Birmingham, Alabama
Jerry Spencer is an entrepreneur. So it was with a sense of adventure that this chiropractor of 20 years–a man who had never in his life grown a single tomato plant much less a garden–dug up his front lawn one day and planted a vegetable plot far bigger than what would feed his family of eight.
That was 1996. By 1999, after a few years selling surplus veggies to Birmingham restaurants, expanding his garden and adding a flock of laying hens, Jerry enlisted 40 people to join his fledgling Community Supported Agriculture program. By the end of the season, membership had grown to 65 people paying up front for four to 12 months of weekly boxes of in-season vegetables raised at Mt. Laurel Organic Gardens .

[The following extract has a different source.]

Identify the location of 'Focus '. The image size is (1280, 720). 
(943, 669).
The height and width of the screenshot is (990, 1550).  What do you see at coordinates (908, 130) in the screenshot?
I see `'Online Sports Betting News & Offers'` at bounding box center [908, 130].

Fast-forward another six years to 2004 and Mt. Laurel has enlisted 25 farms to supply produce and meat to 400 members of the CSA, renamed Grow Alabama . To coordinate the network of farmers ranging in size from two to 25 acres, Jerry hired a full-time office staff of about eight people, each equipped with computer, desk and file cabinet. He also has a field crew of three full-time, year-round workers, and hires extra help for peak harvest times.
For his own part, Jerry spends 20-hour days visiting member farms to offer support on improving quality and transitioning to organic, recruiting new farmers to join the CSA, dreaming up a name for the nonprofit arm of his venture, scouting grant-writing opportunities, enhancing the Web site, working with marketing consultants on how to promote the business… Oh, and tending 27 acres of mixed vegetables, a tilapia pond, 600 laying hens, 400 chickens a month, 400 turkeys a year, ducks, rabbits, quail and pheasants.
The shower is his phone booth as this Superman converts from farmer to professional and back several times a day.
“It’s getting to be bigger than just a little CSA,” Jerry understates.
If big, his goal is simple: to reverse the statistic that over 80 percent of the food eaten by Alabamans is grown out of state.
“I started hearing about the hard times that Alabama farmers were having [competing] with big corporate farms in California , Arizona , New Mexico and Florida … It is such a Third World here in Alabama with farmers going out of business and great land not being worked,” he lamented. “And a farmer really loves farming.”
With hard work, ongoing reinvestment in the project, and at least 10 years time, Jerry thinks the dream is realizable. That means growing fast, which he expects to do. “I think I have my bases covered and we are going to double by October [2004],” he said, when he expects Grow Alabama to have up to 1,000 members.
Not a rich man, but Jerry’s got a head for business. When he ran a chiropractic practice, he set goals from himself like 200 clients a week. With the CSA, he estimates a farmer needs at least 100 members to make a living, and his personal goal was a minimum of 200. He recognizes the need to diversify and recommends that farmers in his network raise at least four crops to ensure proper crop rotation and for insurance in the case of a crop failure.
He’s also sensitive to the concerns of the marketplace, pointing out the contents of a CSA box are less expensive than similar quantities of the same veggies sold at a large chain grocery store. And through a CSA program, the farmer still earns more since the price isn’t whittled away by a series of middlemen and it’s paid in advance of the season.
Jerry also touts the range of produce as a selling point, with as many as 40 vegetables delivered throughout the season and up to 20 varieties of each. The okra comes in three different colors and heirloom tomatoes in a myriad shapes, sizes and hues. Above all, he emphasizes the salubrious freshness of the food as the biggest reason to join a CSA.
Jerry’s hope for the success for his own business is part and parcel of his vision for the future of Alabama agriculture. That’s why his non-profit is positioning itself to pick up where the extension service has left off, and he’s even prepared to hire agents with an organic bent that were laid off by Auburn and Tuskeegee universities.
Furthering the outreach effort, the nonprofit plans to acquire land and operate several organic demonstration farms throughout the state, starting with a 42-acre plot in downtown Birmingham. They would host workshops and field days to teach farmers and gardeners about cover cropping, composting and earth-friendly pest control methods, and sell the produce to the CSA business. The sites would also host cooking classes for adults and environmental field trips for classes of school kids.
Jerry marks his personal financial success in farming by being able to send his son to college. For society, it’ll be when all other Alabama farmers can send their kids to college, and all people have access to produce and meat harvested only 48 hours before dinner time.